Intervention might be needed to prop up ailing rail

NTC says government intervention in rail might be needed, including offering generous handouts and restricting truck access and mass

Intervention might be needed to prop up ailing rail
Intervention might be needed to prop up ailing rail
By Brad Gardner | October 19, 2010

Government intervention to prop up an ailing rail freight sector might be needed, including offering generous financial handouts and restricting truck movements and payloads.

In a discussion paper released late yesterday, the National Transport Commission lists possible options for governments to pursue to restore rail’s share of the freight task.

Citing a significant drop in the sector’s performance over the last 30 years, the NTC says government can resort to direct intervention such as low or no interest loans, subsidies and concessions.

Indirect methods include tax exemptions and rebates, accelerated depreciation allowances and "preferential market access e.g. restrictions on heavy vehicle access and mass".

"In rail markets with low levels of competition, the benefit of using policy instruments to facilitate market entry may result in increasing levels of competition," the NTC paper says.
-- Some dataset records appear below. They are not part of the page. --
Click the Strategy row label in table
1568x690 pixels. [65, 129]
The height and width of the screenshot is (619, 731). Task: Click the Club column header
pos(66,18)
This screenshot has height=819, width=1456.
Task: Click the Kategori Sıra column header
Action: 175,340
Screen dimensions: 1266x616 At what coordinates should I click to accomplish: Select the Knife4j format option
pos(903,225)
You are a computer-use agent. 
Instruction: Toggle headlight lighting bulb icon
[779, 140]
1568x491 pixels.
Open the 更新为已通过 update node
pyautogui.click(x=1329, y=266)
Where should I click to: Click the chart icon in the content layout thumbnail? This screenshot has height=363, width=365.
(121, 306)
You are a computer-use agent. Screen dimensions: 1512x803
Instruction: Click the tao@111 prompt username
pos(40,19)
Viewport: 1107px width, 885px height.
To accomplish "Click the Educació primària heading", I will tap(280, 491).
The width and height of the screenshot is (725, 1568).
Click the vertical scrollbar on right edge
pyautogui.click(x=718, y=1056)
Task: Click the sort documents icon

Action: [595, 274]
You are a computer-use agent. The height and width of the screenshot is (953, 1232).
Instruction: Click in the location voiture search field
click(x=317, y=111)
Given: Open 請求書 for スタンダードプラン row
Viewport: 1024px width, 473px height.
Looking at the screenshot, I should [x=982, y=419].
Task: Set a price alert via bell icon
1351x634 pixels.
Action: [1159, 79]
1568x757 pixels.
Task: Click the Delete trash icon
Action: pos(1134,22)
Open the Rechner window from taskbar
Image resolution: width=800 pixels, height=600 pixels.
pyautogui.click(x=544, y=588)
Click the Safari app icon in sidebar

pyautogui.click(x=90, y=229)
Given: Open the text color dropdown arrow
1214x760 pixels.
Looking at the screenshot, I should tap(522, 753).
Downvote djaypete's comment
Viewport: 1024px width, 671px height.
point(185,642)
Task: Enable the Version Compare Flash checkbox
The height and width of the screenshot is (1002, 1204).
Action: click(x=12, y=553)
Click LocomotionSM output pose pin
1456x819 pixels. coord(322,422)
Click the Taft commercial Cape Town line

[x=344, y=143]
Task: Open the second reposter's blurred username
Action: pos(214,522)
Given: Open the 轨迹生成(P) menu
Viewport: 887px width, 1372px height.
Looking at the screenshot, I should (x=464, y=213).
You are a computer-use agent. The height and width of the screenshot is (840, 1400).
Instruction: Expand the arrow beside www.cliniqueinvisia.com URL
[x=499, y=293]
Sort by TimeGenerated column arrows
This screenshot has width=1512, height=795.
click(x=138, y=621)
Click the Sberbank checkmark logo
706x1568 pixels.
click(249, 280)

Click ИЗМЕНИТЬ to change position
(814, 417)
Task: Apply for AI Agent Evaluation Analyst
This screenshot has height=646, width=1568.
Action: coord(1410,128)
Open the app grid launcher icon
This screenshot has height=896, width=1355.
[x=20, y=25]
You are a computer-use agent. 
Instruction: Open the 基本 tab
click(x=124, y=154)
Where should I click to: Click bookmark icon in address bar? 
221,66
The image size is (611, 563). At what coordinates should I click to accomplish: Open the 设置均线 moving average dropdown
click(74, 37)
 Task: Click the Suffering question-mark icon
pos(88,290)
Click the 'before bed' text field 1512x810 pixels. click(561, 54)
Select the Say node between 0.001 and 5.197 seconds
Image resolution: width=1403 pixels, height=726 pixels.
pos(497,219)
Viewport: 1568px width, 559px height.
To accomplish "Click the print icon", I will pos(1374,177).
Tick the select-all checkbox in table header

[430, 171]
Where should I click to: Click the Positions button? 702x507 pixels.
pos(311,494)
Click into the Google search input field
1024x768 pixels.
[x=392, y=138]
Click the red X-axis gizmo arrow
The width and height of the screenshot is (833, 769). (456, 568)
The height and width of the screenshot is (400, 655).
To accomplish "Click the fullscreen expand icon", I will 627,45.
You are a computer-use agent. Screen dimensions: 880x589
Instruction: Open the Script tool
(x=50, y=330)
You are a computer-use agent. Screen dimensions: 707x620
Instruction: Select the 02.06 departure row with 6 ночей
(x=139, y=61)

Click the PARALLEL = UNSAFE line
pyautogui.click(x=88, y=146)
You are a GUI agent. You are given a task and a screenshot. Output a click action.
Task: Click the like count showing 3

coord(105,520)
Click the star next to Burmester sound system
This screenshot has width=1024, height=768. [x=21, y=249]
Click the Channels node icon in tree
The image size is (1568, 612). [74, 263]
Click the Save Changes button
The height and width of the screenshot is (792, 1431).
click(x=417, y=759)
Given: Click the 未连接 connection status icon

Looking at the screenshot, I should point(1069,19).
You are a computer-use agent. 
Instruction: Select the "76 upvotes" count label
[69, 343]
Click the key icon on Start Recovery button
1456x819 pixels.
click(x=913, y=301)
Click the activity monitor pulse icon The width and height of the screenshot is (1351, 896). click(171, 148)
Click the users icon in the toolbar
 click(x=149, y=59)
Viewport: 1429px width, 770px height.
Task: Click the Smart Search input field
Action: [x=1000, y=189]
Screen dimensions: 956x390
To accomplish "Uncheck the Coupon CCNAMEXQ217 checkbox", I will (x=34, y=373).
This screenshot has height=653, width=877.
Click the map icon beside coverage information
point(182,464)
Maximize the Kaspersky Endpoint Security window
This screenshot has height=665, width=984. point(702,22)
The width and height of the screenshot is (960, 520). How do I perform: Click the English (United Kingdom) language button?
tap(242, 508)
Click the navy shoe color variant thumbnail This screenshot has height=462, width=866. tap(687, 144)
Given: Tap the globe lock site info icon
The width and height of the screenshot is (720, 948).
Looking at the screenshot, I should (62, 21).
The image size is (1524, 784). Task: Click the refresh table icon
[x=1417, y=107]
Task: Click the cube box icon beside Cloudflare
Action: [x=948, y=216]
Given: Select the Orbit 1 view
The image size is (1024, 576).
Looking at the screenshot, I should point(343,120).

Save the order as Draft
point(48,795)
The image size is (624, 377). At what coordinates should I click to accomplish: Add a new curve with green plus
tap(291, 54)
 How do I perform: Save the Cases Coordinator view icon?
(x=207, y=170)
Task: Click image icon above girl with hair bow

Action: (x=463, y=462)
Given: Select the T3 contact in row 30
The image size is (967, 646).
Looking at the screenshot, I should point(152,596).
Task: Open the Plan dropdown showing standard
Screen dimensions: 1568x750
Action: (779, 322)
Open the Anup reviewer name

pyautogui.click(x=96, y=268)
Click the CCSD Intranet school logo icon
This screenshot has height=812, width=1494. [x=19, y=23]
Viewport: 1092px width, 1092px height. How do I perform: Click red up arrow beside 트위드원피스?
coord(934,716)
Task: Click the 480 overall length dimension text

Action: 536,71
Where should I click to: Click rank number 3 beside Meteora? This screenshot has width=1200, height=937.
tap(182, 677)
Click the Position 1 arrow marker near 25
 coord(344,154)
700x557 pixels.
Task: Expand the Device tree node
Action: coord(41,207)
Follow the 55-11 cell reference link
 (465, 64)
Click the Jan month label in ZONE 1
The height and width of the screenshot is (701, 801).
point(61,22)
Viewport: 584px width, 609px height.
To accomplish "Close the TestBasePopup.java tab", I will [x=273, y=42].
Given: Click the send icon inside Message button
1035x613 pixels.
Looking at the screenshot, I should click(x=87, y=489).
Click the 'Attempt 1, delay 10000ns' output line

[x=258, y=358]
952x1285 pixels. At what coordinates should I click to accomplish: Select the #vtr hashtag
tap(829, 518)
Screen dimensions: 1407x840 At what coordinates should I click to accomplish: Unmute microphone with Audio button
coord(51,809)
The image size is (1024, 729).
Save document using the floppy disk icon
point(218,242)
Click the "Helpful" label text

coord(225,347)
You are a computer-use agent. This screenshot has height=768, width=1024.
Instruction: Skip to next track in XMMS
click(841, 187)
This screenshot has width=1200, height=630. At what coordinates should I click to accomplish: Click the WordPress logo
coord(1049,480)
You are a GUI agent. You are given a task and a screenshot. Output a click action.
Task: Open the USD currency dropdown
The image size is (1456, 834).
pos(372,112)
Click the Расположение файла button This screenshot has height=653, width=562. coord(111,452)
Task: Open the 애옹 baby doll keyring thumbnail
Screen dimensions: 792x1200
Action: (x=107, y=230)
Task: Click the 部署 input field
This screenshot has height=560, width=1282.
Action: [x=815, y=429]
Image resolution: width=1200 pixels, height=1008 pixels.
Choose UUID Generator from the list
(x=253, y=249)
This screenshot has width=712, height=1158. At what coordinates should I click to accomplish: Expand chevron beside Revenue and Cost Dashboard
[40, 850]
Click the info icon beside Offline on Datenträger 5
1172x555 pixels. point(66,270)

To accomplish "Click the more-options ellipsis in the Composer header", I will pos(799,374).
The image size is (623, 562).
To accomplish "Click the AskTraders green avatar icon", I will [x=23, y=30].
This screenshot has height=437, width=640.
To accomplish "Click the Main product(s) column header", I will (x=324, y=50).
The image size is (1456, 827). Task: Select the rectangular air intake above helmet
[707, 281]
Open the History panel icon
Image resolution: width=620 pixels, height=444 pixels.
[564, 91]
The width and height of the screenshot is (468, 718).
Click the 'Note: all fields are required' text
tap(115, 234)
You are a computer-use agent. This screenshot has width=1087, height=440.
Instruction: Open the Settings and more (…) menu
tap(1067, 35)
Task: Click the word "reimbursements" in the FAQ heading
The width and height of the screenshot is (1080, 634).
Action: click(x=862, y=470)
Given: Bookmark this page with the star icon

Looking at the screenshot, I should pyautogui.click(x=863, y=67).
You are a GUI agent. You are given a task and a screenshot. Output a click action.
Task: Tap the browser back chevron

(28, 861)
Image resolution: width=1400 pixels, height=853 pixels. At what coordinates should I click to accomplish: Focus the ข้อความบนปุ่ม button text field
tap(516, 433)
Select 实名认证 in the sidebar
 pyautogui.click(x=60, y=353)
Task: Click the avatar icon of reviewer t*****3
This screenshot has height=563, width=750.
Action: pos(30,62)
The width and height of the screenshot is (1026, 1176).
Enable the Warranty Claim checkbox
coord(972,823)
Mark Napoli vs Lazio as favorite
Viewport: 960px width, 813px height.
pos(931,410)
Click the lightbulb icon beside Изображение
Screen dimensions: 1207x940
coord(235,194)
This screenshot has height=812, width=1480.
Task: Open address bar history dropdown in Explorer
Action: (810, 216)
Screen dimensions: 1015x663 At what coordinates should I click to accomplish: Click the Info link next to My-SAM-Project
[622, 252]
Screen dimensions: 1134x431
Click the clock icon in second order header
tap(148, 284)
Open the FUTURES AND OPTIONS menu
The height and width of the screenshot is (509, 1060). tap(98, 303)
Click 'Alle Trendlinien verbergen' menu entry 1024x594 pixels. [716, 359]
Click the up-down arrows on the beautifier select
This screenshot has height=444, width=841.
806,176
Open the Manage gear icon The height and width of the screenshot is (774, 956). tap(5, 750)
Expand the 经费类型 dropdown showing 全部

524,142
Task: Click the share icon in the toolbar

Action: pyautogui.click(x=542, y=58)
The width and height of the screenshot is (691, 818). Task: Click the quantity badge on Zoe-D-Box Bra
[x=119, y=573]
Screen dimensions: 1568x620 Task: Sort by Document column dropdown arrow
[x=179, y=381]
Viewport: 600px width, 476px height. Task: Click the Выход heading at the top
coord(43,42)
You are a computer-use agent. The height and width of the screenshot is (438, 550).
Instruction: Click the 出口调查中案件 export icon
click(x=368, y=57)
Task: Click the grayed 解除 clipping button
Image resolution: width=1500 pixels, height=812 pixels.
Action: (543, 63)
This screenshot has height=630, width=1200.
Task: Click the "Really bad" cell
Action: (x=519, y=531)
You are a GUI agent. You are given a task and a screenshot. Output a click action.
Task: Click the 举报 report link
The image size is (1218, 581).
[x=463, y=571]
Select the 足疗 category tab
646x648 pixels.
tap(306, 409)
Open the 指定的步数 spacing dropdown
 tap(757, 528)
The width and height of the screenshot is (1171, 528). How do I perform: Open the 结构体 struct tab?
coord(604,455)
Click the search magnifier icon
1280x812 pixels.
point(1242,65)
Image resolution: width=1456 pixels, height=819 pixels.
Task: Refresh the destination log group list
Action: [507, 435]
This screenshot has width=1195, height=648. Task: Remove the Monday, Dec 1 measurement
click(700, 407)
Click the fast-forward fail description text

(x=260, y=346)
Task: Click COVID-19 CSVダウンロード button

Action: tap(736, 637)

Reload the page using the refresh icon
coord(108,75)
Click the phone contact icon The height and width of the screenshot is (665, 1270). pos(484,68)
According to the paper, low or no interest loans and ongoing subsidies could make a rail project viable. The NTC says tax exemptions will stimulate business investment and allow the sector to recover costs.

However, the NTC lists potential risks government faces by intervening in the free market, including exposing itself to a high degree of risk if it guarantees loans.

"Whenever governments intervene in markets there is a risk that the intervention will result in a relatively worse outcome (called government failure)," the paper says.

The NTC warns tax exemptions and financial concessions can create long-term dependability on government and limit rail’s incentive to improve efficiency.

"Rail businesses may also seek government funding rather than risk their own capital…Rail operators may also overstate costs or threaten to exit a market to receive higher government funding," the paper says.

Imposing tight restrictions on truck movements and payloads might also have ripple effects, with the NTC saying it could distort freight prices and lead to inefficiencies which would otherwise not exist.

"Rail transport may become relatively more or less expensive compared with road transport so that consumers of freight transport do not choose the socially optimal mix of road and rail freight services," the NTC warns.

The paper was developed following a request from Australia’s transport ministers for the NTC to look at ways of improving the consistency and efficiency of governments’ approach to freight rail policy.

"Improving the clarity of government objectives – including social objectives such as regional development or job creation – will deliver long-term policy certainty for industry around rail freight planning and infrastructure investment," NTC CEO Nick Dimopoulos says.

The paper says early railways were not developed with a national network in mind and that rail has ceded market share due to declining infrastructure quality and poor cross-border links.

The NTC says freight customers cite reliability, service and transit times as key concerns hindering rail use. Rail providers refer to inefficient planning, infrastructure deficiencies and regulatory differences as issues affecting productivity.

The discussion paper will be open for comment until December 15. The NTC says it will release a draft policy in the first quarter of next year, followed by a final policy paper in the second quarter.